(TASK INSTRUCTIONS): Check every line below for the string "will", and copy the lines that contain it.

(DATA FOR PROCESSING):
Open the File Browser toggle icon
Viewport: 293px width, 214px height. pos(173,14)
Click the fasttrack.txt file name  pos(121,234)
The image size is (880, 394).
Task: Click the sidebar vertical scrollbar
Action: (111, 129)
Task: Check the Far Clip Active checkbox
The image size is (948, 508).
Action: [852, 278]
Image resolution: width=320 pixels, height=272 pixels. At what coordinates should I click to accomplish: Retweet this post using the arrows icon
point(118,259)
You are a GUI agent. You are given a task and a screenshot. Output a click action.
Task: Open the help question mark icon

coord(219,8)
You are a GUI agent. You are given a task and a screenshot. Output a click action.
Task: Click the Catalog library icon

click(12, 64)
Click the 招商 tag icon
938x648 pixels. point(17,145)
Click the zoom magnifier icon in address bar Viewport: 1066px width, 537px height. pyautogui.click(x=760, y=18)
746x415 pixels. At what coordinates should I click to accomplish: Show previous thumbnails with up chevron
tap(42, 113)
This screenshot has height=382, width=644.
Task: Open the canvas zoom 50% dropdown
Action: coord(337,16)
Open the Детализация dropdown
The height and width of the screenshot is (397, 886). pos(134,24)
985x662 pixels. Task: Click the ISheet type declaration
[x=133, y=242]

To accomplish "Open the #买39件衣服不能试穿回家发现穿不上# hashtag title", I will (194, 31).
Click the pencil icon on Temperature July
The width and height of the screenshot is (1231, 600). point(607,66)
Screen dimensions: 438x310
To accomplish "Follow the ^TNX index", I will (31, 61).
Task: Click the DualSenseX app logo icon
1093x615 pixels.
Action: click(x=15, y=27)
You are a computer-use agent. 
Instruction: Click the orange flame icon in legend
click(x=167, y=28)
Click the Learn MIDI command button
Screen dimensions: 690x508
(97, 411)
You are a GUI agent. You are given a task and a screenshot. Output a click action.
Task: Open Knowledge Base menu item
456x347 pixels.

(SOLUTION FOR THIS PROBLEM):
To accomplish "Open the #买39件衣服不能试穿回家发现穿不上# hashtag title", I will (194, 31).
To accomplish "Follow the ^TNX index", I will (31, 61).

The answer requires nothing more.